▼
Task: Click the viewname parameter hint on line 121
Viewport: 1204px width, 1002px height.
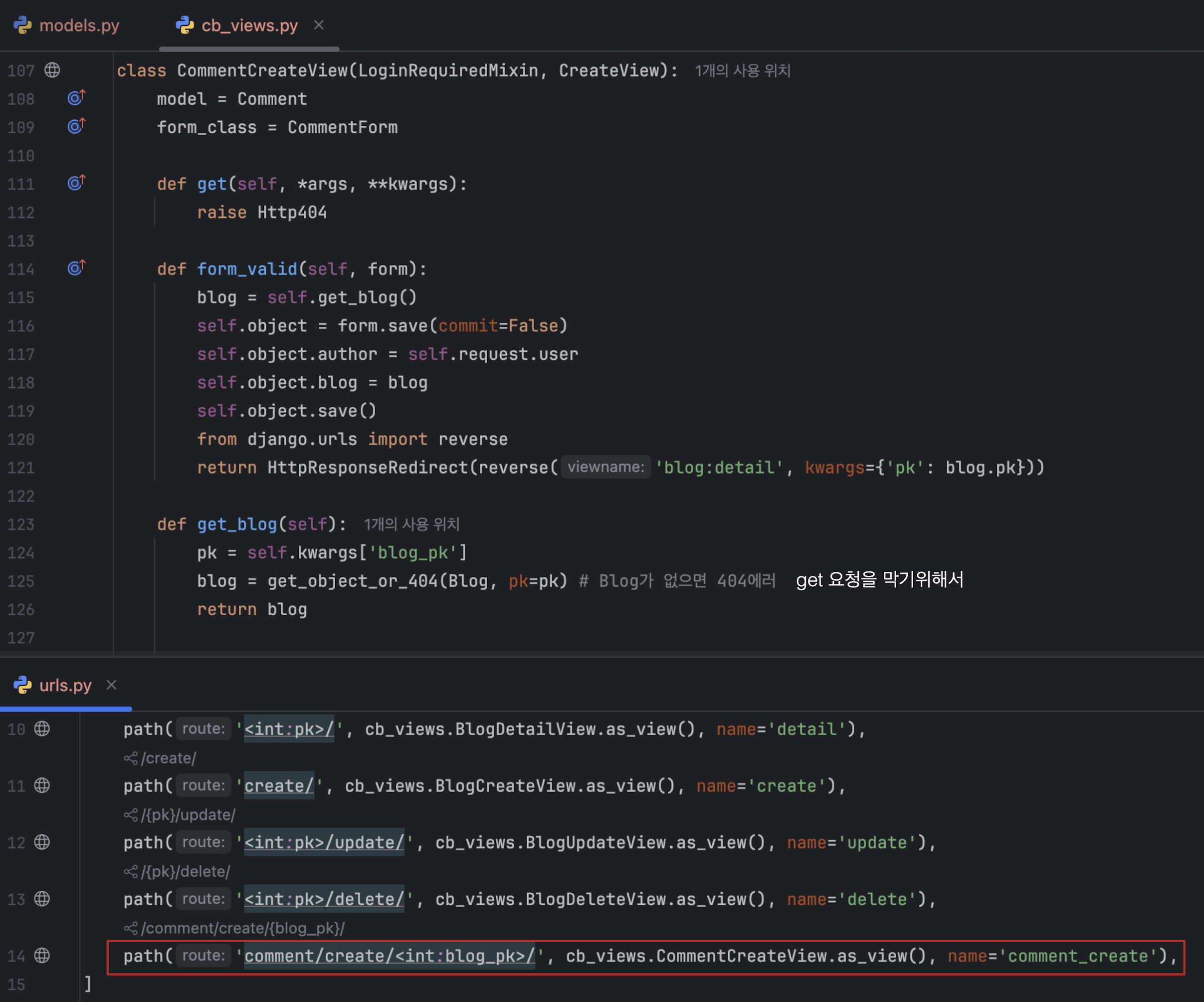Action: (x=605, y=468)
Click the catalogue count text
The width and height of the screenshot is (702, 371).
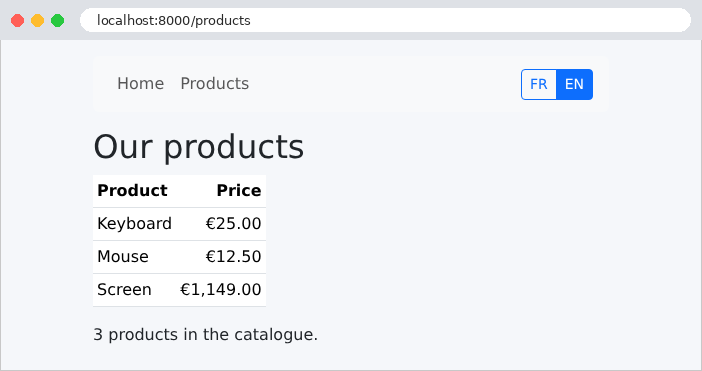point(205,335)
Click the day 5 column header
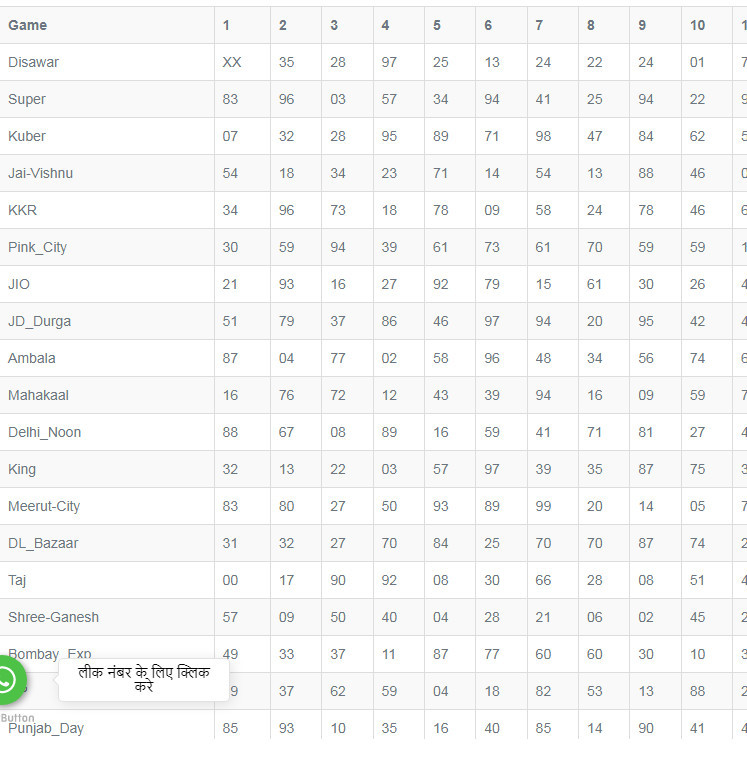This screenshot has width=747, height=757. pyautogui.click(x=437, y=25)
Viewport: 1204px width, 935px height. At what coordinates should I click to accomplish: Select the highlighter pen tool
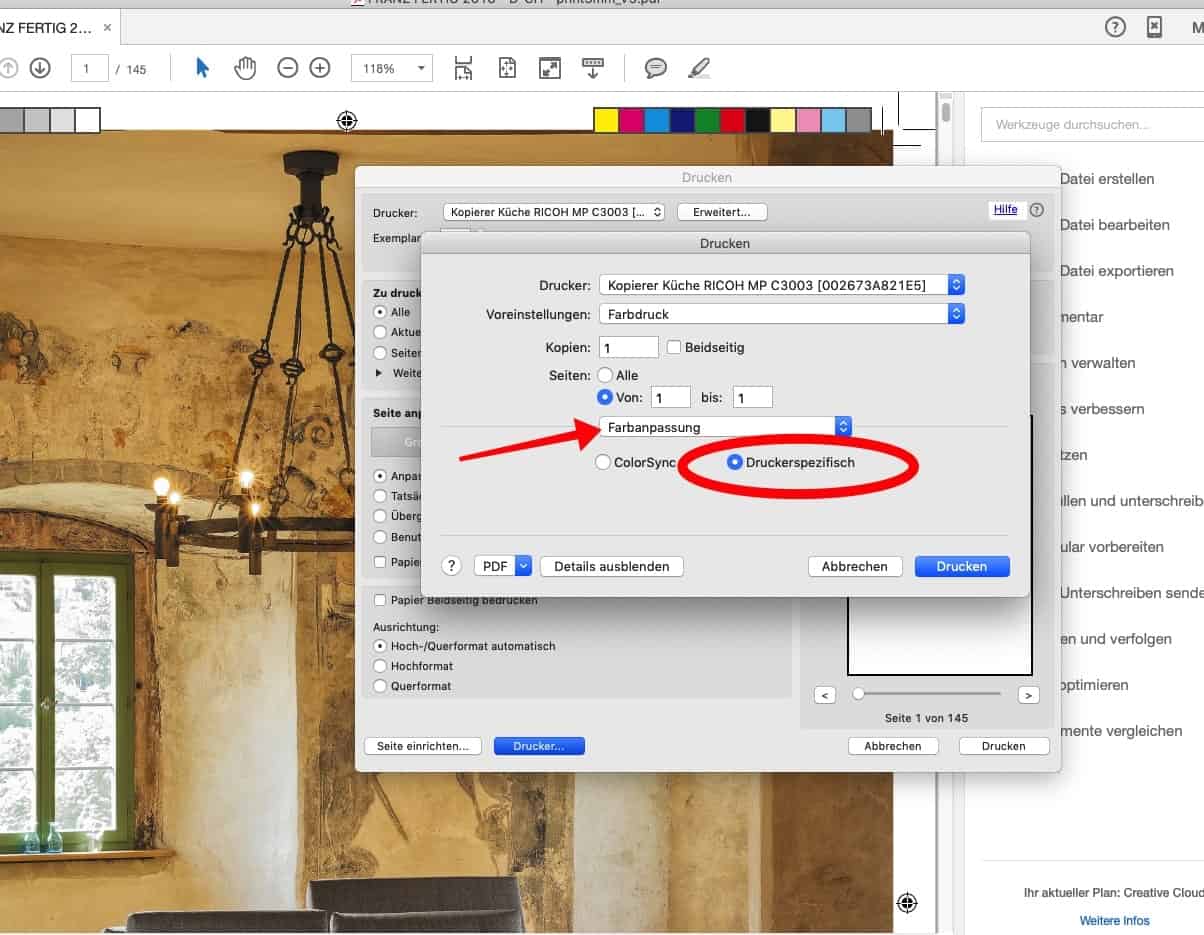tap(699, 68)
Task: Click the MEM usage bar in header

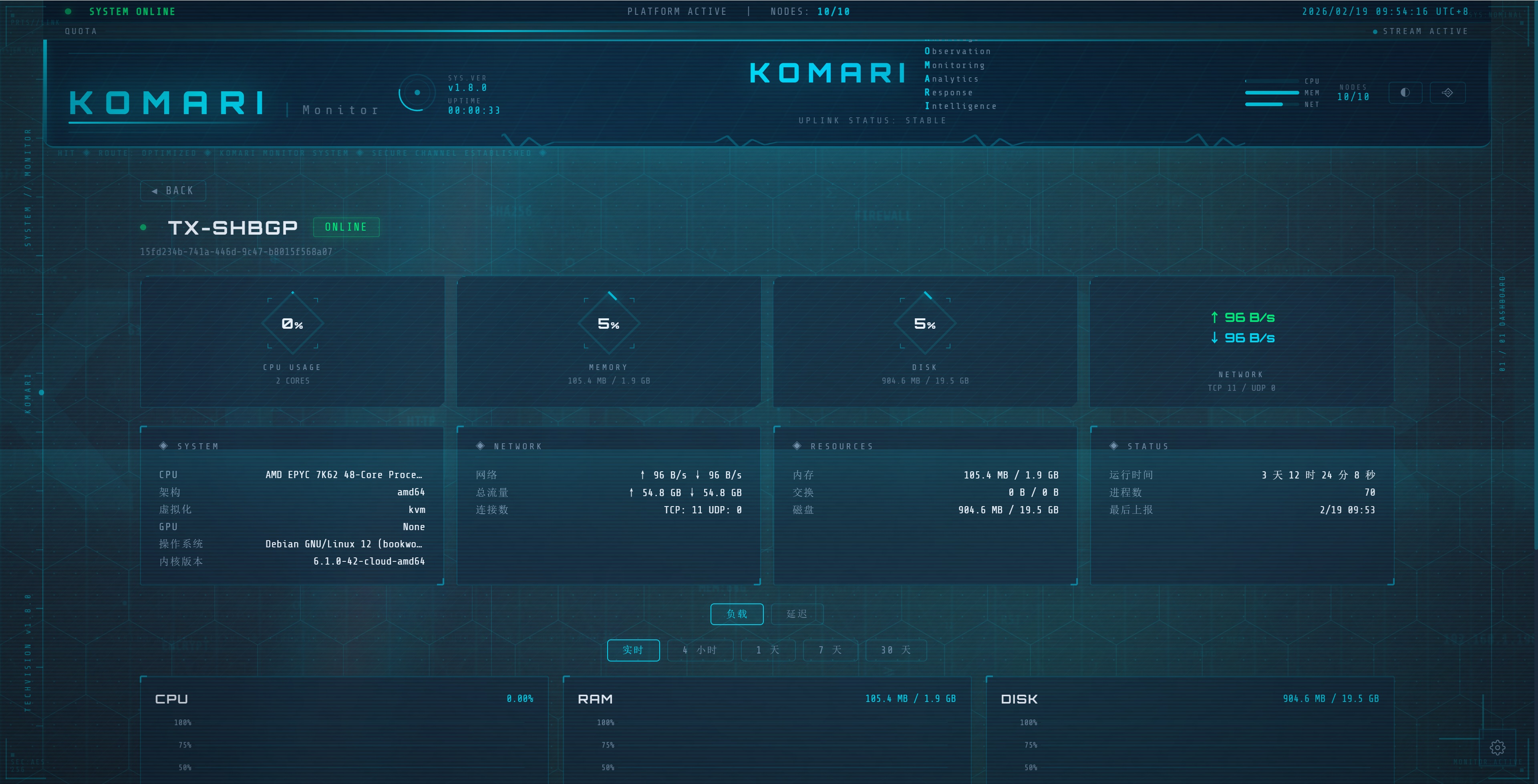Action: point(1272,92)
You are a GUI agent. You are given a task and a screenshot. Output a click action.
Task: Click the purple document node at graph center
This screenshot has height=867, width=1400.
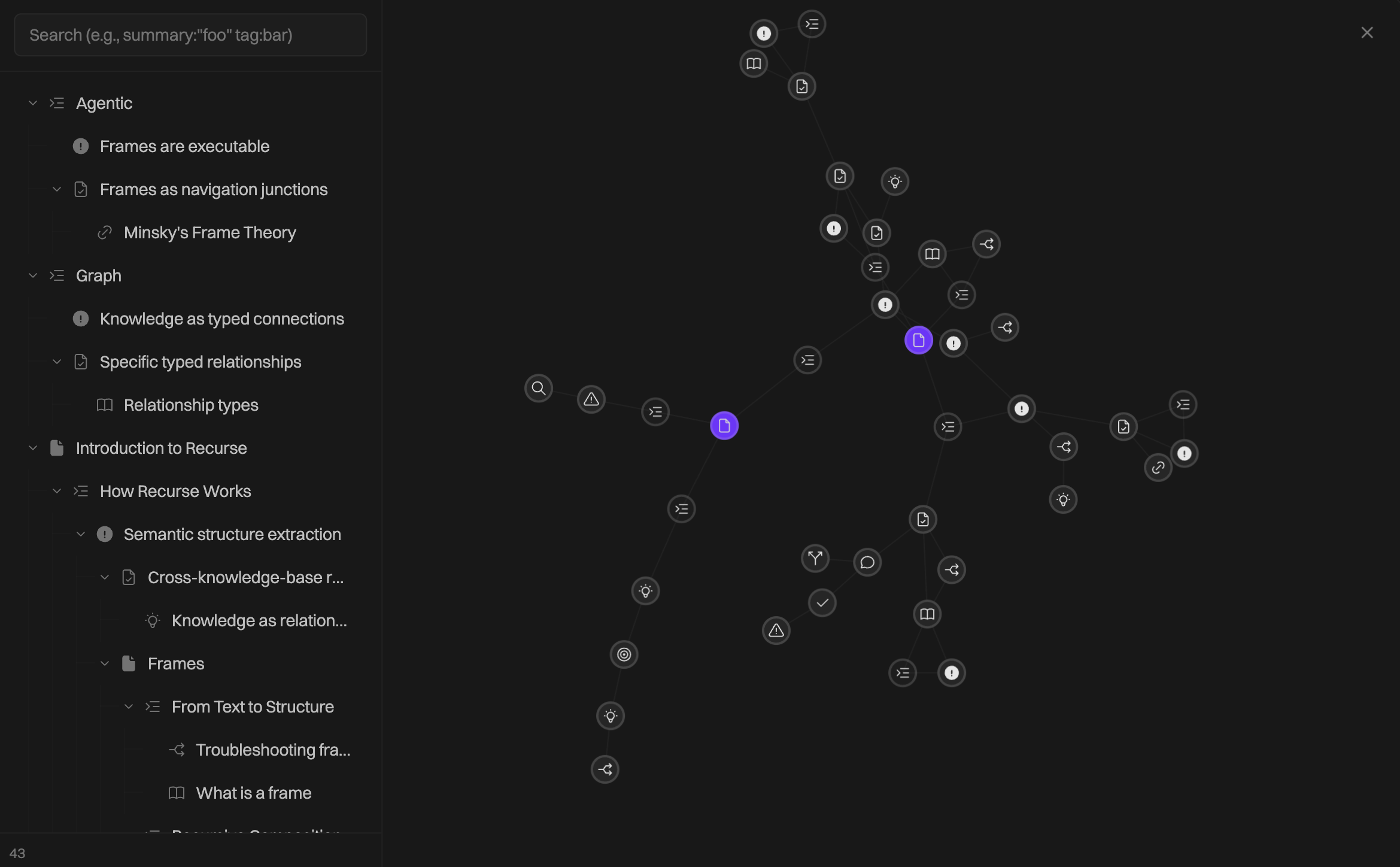[919, 340]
▲
AIM - Copy the records word for word, from the first line through the line that contains "Action: point(1272,92)". Leave out the pictures.

REPLY TO THE TASK -
Task: Click the viewname parameter hint on line 121
Viewport: 1204px width, 1002px height.
Action: (x=605, y=468)
Click the catalogue count text
The width and height of the screenshot is (702, 371).
point(205,335)
Click the day 5 column header
This screenshot has width=747, height=757. pyautogui.click(x=437, y=25)
Viewport: 1204px width, 935px height. At what coordinates should I click to accomplish: Select the highlighter pen tool
tap(699, 68)
Task: Click the MEM usage bar in header

Action: point(1272,92)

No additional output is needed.